Sementara itu, Aleta menilai bahwa isu lingkungan memiliki dampak besar bagi kaum perempuan. Aleta memaparkan, “Ketika sumber air dan tanah hilang, perempuan akan lebih merasakan dampaknya dalam mengurus dapur.” Oleh karena itu, tutur Aleta, menjadi penting bagi perempuan untuk turut serta dalam memperjuangkan lingkungan melalui aksi nirkekerasan.
Meskipun bersifat damai, Sukinah dan Aleta bercerita bahwa aksi nirkekerasan menerima banyak sekali ancaman. Ancaman tersebut pernah dialami Sukinah saat melakukan aksi bersama masyarakat Kendeng. Mereka dihadang oleh sekelompok massa yang membawa batu dan memicu kericuhan.
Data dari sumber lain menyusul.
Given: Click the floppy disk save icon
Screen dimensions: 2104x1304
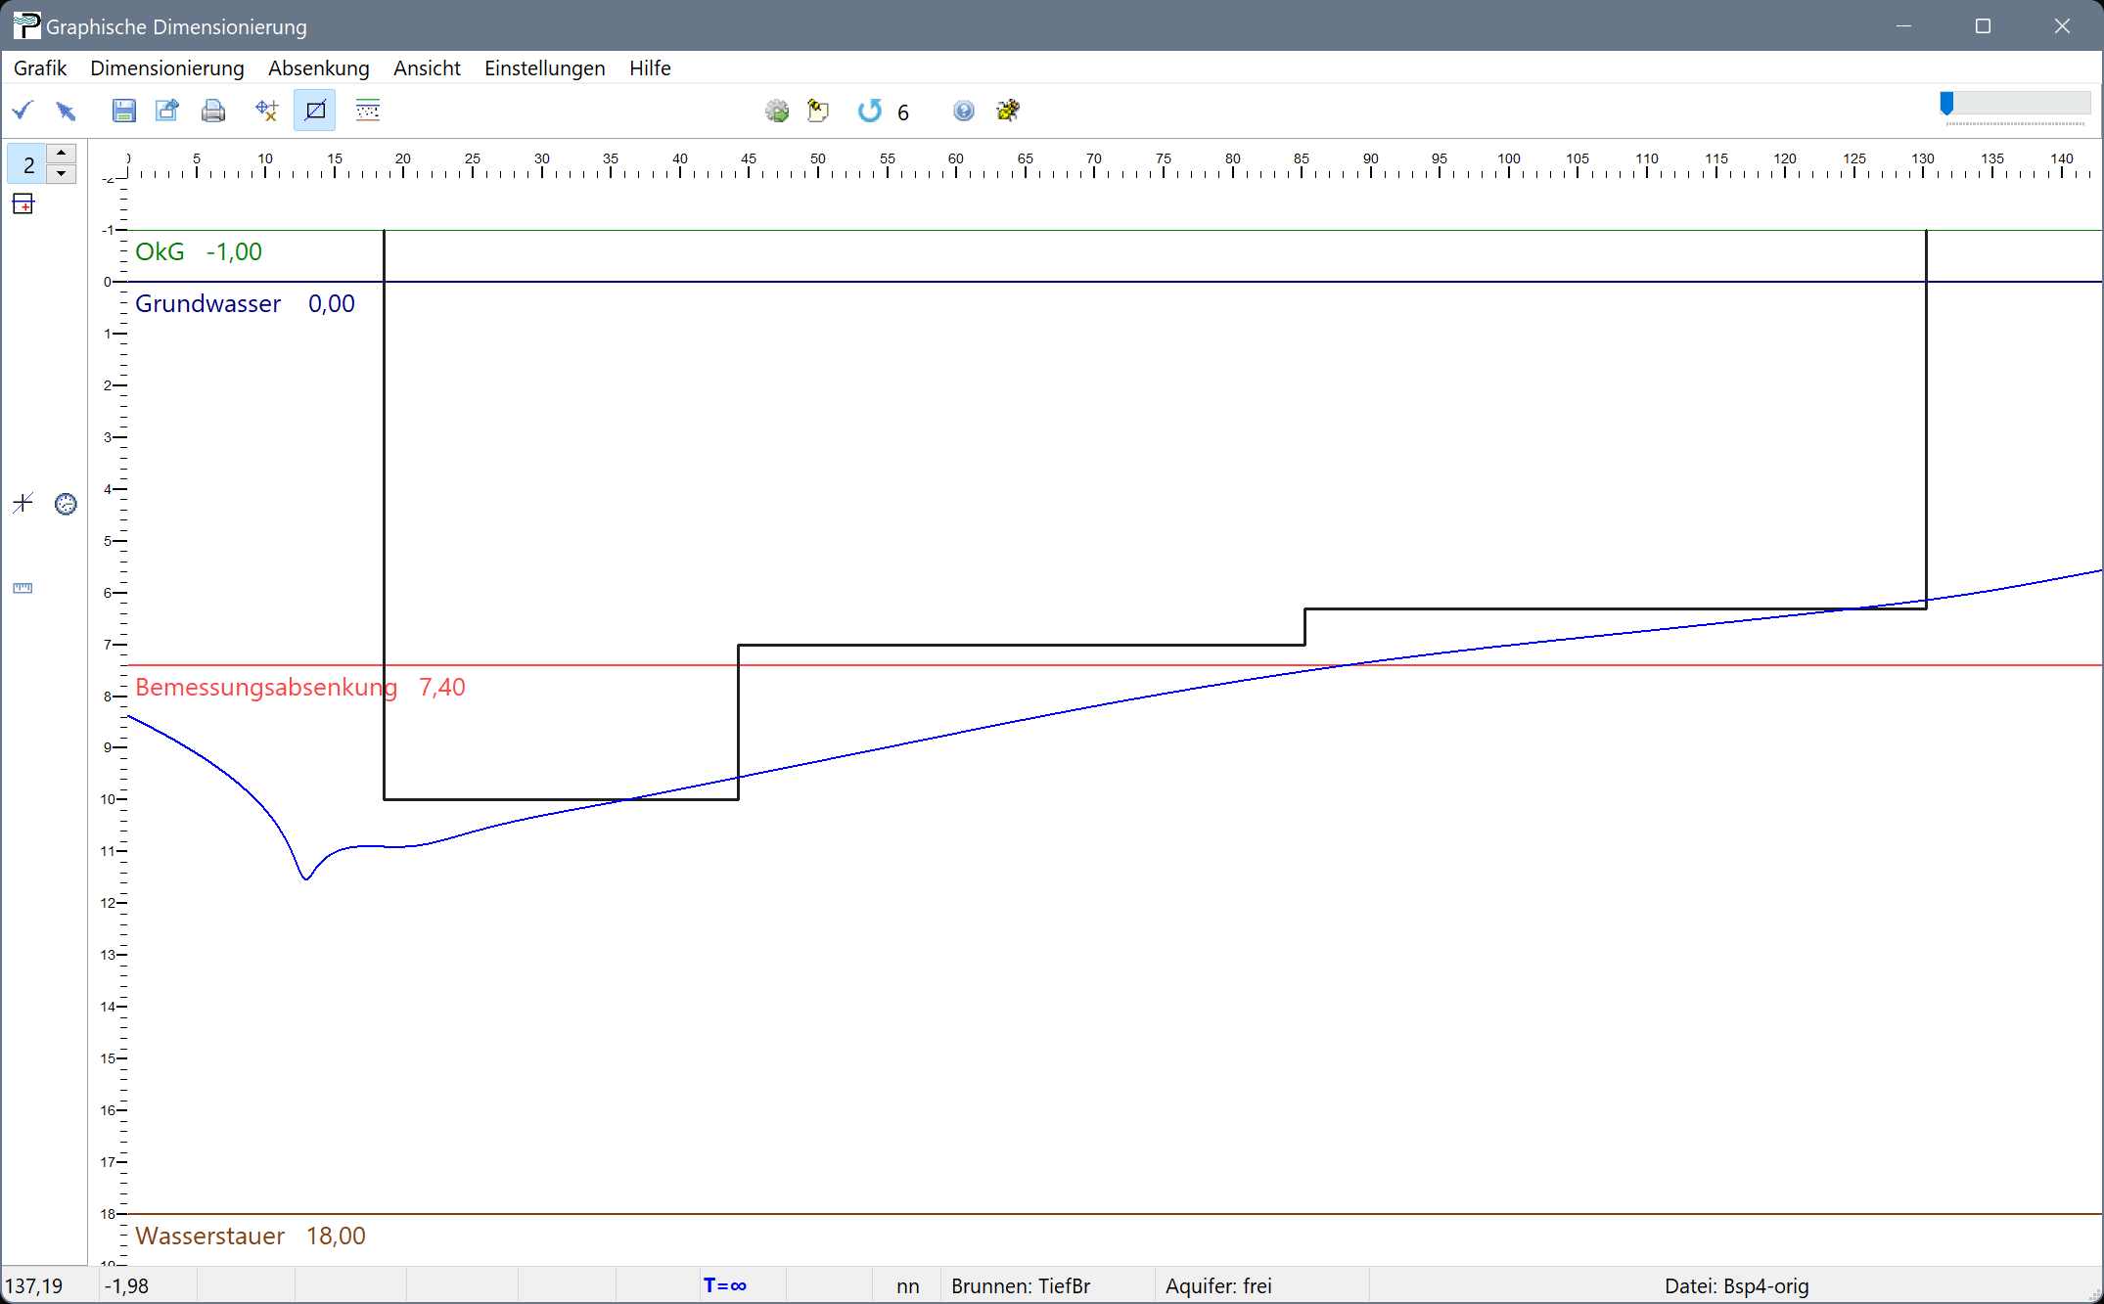Looking at the screenshot, I should [x=123, y=111].
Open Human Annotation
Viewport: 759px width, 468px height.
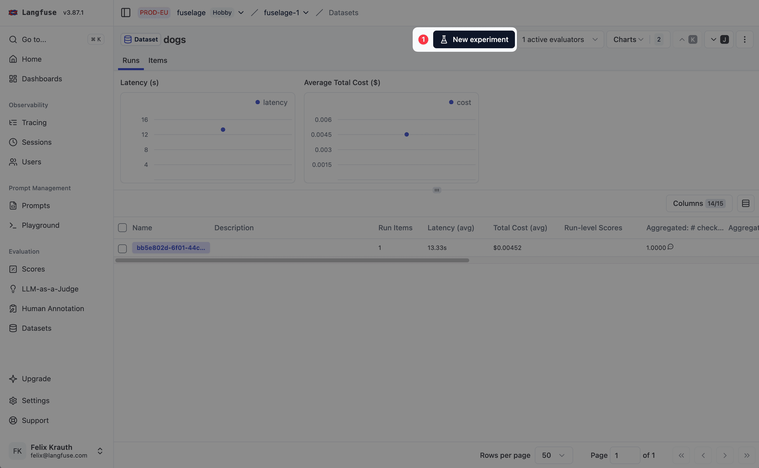pos(53,308)
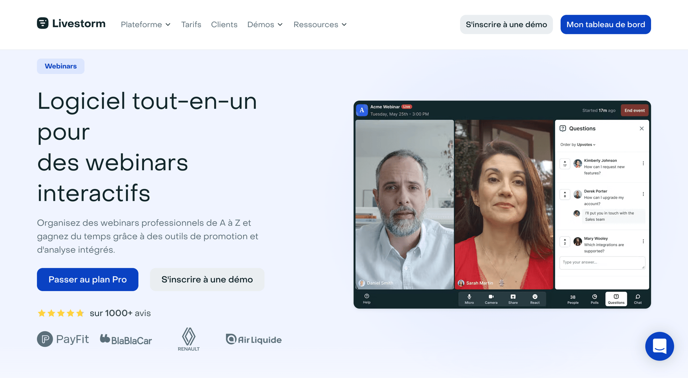Open the help widget in the corner

659,346
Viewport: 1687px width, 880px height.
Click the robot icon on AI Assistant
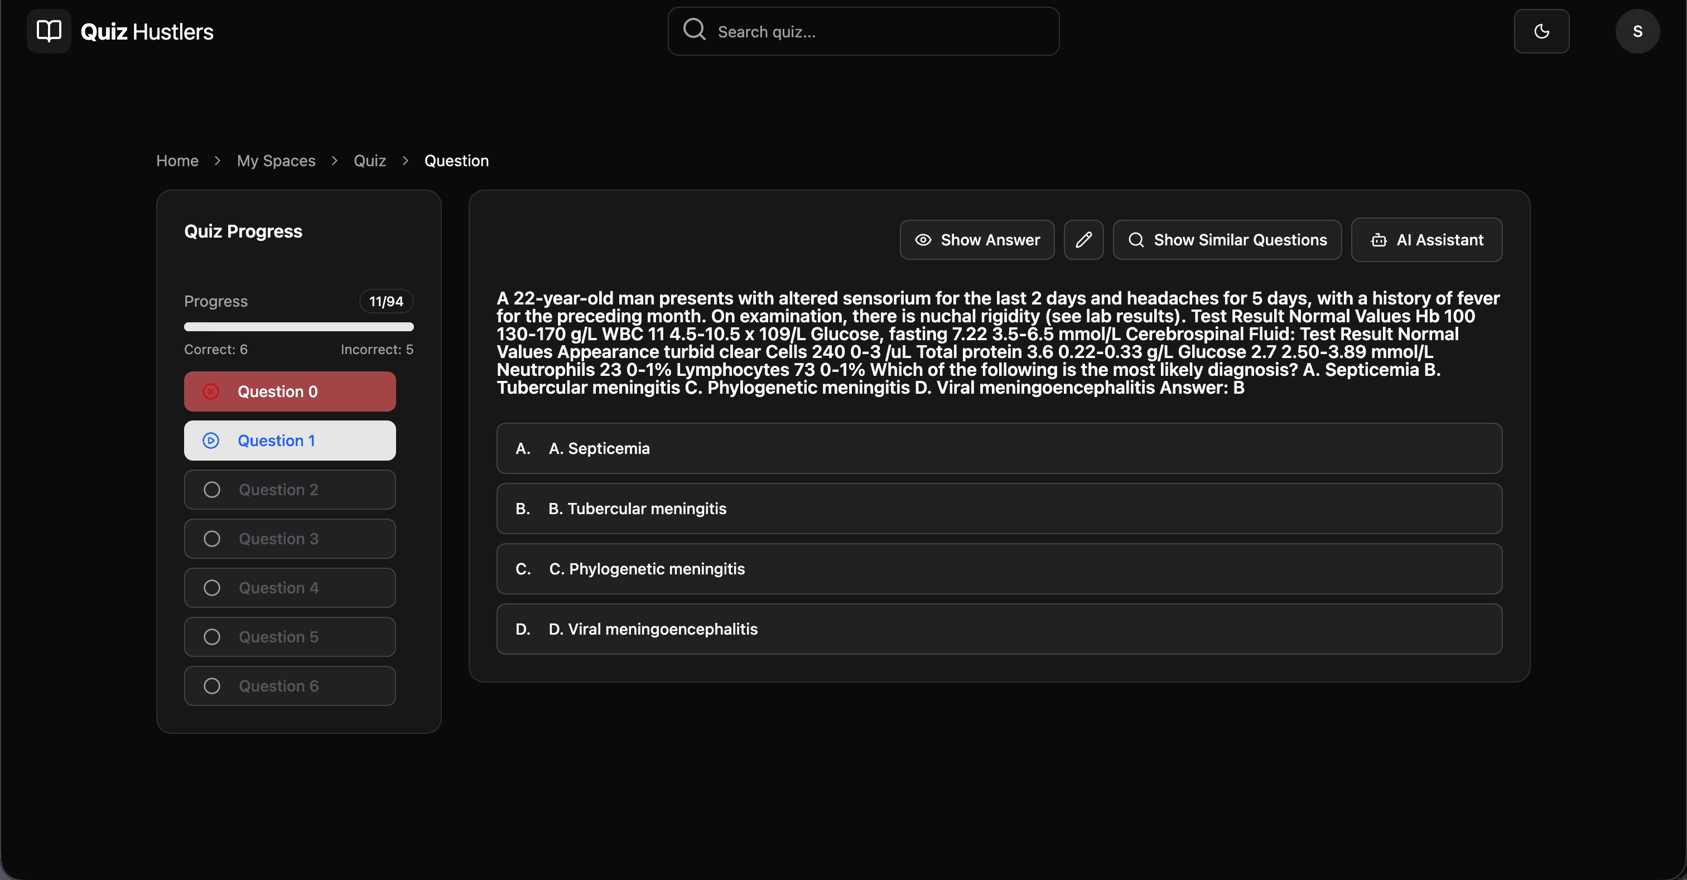click(x=1379, y=240)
Dalam menyikapi hal tersebut, Sukinah menekankan, “kita tidak boleh membalas ancaman dengan kekerasan.”
Oleh karena itu, sebagaimana diungkapkan oleh Sukinah, pihak yang memberikan ancaman kepada aksi nirkekerasan tidak boleh dianggap sebagai musuh. Lebih lanjut, Sukinah menceritakan pengalamannya yang merangkul salah satu pihak yang mengancam untuk ikut bersolidaritas bersama masyarakat Kendeng. “Kita harus bertahan ketika ada ancaman dan fokus pada hal yang diperjuangkan,” tegasnya.